Peter Straub (Peter Francis Straub) (March 2, 1943-) American writer. Straub earned a BA in English (honors) at the University of Wisconsin in 1965 and an MA in English at Columbia in 1966. He als studied University College Dublin (1969-1972).

Career

Peter Straub's often complex work has, over a 30-year career in dark fantasy, always been written with elegance and style. He has continued to evolve as a writer, challenging himself and his readers and pushing the boundaries of public perception of the definition of horror. Straub continues to add even more spectacular entries to an already impressive body of work. After two mainstream novels [Marriages (published in 1973), Under Venus (not published until 1984 in Wild Animals)], Straub published supernatural novels Julia (1976) and If You Could See Me Now (1977).
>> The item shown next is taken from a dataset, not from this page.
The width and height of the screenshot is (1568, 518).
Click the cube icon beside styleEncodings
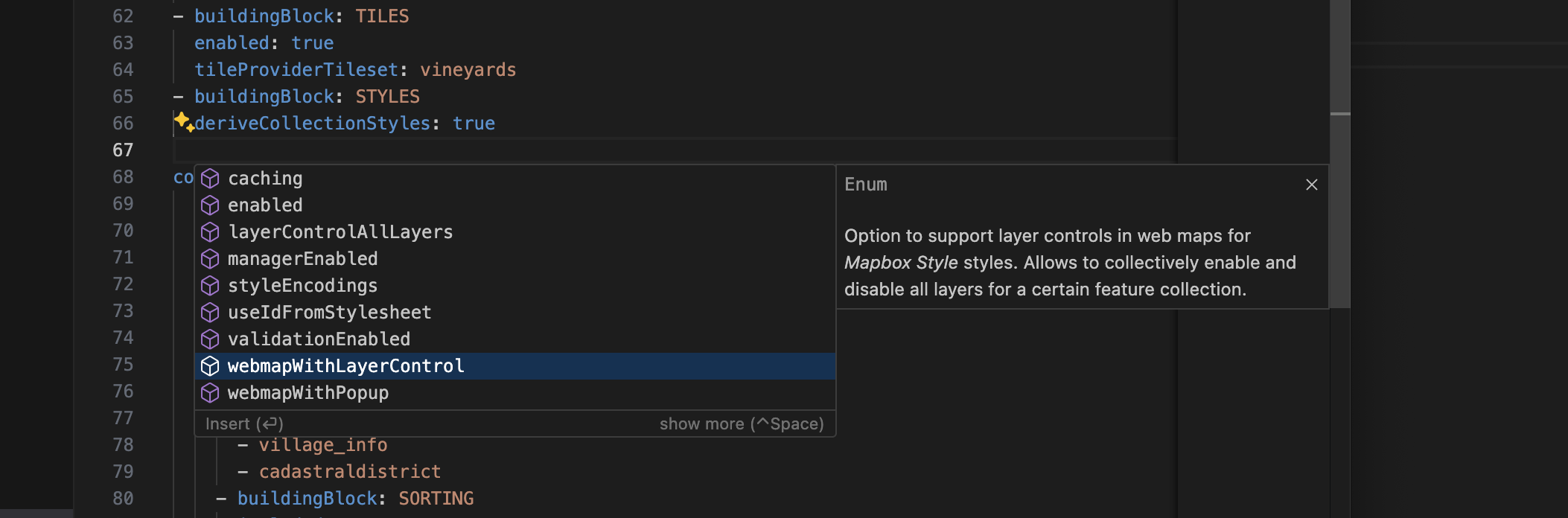pos(210,286)
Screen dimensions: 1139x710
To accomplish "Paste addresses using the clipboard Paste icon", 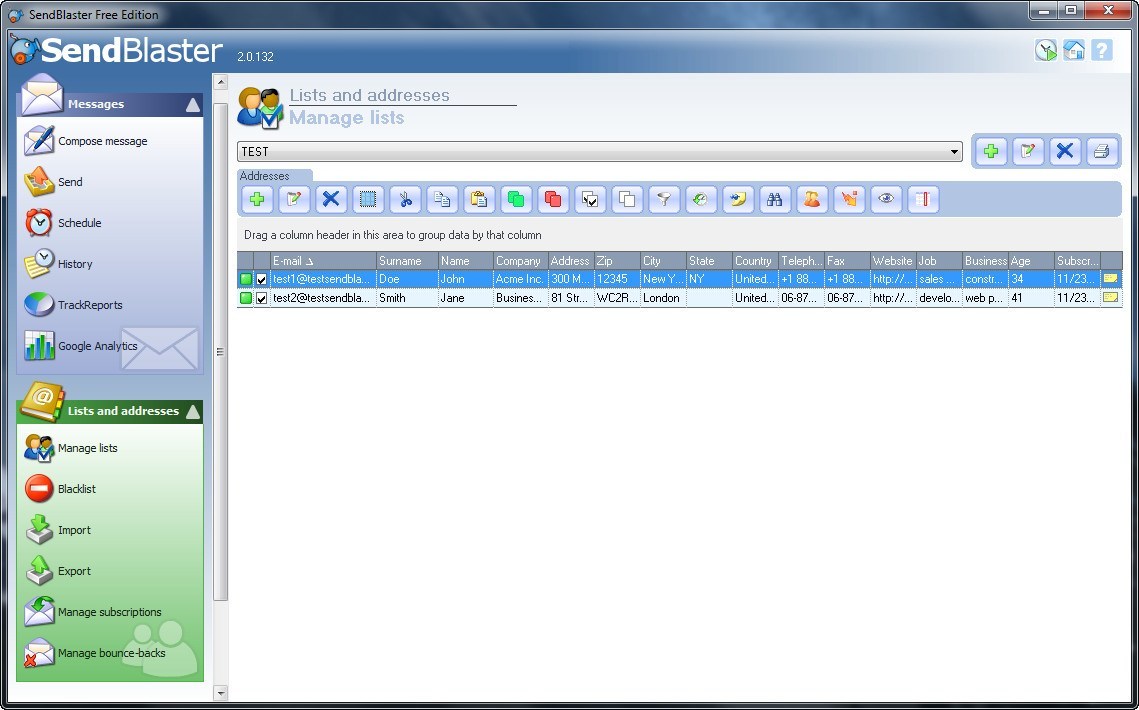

He gained critical acclaim and popular success with Ghost Story (1979), which was loosely adapted into the 1981 film directed by John Irvin. Shadowland (1980), a tale of mystery, magic and evil at a New England school, followed. Horror-fantasy novel Floating Dragon (1983) won the British Fantasy Award. He co-wrote The Talisman with Stephen King in 1984. Koko (1988), a horrific non-supernatural novel of four Vietnam vets seeking a murderer won Straub his first World Fantasy Award. Koko was followed by the related novels Mystery (1990) and The Throat (1993), which together with Koko make up the Blue Rose Trilogy. The Throat won Straub his first Bram Stoker Award. A contemporary Gothic/serial killer novel, The Hellfire Club, was published in 1996. Mr. X (1991), combining a doppelgänger theme, jazz, a family saga, and a Lovecraftian flavor, was another Stoker winner. Straub and King teamed up again for Black House (2001), a loose sequel to The Talisman.

Lost Boy Lost Girl (2003) won the International Horror Guild award and a Stoker. Related novel In The Night Room, another Bram Stoker Award-winner, was published in 2004. Straub's short fiction is also outstanding and has been collected in Houses Without Doors (Dutton, 1990) and Magic Terror (2000, Stoker Award). He has edited Peter Straub's Ghosts (1995), Conjunctions #39 The New Wave Fabulists (2002), and the Library of America's edition of H.P. Lovecraft's Tales (2005). Straub has also published several books of poetry. At The Foot Of The Story Tree, by Bill Sheehan, discusses Straub's work before 2000.